A few words about assembling the following words as a cyberpoem:

Circa 1989, my first and really only impression of "hypertext" was positive because the idea that different forms of expression I work or am associated with (writing, photos, music/sound, video, editing) combined one big elecronic text -- as a "life's work" type of compendium -- was appealing.  Later, as a graduate student researching electronic poetry, I didn't really think about the idea too much, though I was wishing that I had all of the publications, recordings and databases available at all of the libraries available online.  The network could be more useful that way.

Lately getting back to the original idea, challenging myself to transform analog work for digital presentation, synchronizing materials generated in presence, as an exercise if nothing else.  Programming them from ideas which present themselves after contemplation.

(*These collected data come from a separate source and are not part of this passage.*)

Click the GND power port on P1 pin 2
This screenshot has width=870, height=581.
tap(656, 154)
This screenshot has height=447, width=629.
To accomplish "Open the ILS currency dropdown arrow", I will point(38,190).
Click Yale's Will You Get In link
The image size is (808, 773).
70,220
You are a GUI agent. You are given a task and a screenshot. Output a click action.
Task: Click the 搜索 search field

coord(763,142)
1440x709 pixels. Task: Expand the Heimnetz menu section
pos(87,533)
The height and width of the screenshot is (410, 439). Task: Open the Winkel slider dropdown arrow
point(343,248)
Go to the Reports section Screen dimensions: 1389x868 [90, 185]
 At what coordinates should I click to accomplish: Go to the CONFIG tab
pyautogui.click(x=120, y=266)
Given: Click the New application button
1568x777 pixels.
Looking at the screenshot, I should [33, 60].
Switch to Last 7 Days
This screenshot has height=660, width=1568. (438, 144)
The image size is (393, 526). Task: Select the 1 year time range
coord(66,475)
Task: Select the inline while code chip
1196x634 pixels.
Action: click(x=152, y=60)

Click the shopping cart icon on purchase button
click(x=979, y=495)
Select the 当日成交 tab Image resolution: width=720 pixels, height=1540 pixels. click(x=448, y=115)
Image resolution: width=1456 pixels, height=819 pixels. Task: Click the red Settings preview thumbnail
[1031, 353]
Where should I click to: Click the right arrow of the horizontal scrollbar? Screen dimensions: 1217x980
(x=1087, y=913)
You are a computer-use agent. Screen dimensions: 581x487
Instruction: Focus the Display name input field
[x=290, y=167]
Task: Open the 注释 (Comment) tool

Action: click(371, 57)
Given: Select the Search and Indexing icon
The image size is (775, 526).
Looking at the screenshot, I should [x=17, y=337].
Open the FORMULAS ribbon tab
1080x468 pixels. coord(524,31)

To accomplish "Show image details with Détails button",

February 10, 2000, Amiri Baraka gave a lecture and a performance (with his group, Blue Ark:  The Word Ship) at New Jersey Institute of Technology.  As editor of Newark Review, co-sponsor of the event, and an associate of Baraka, I was invited to say a few words of introduction before his lecture.  Part of this introduction turned out to be "Barakacrostics", a series of acrostic poems, one for every letter of his name.  After a few pages of word sketches in my notebook, I consulted the Oxford English Dictionary to pick up a few "K" words.  I jotted them down on a piece of paper in the order they appear on the screen at the beginning of  KKKKKK.  Once the acrostics were complete, a connection was seen between the two poems;  one led to another, in effect.  In an effort to electronically enable the materials, a link, a digital photograph sent to me by Ben Polsky, and the audio track from the video of the NJIT event were added.  Ultimately, I hope to extend this type of process to all of the creative work I have generated.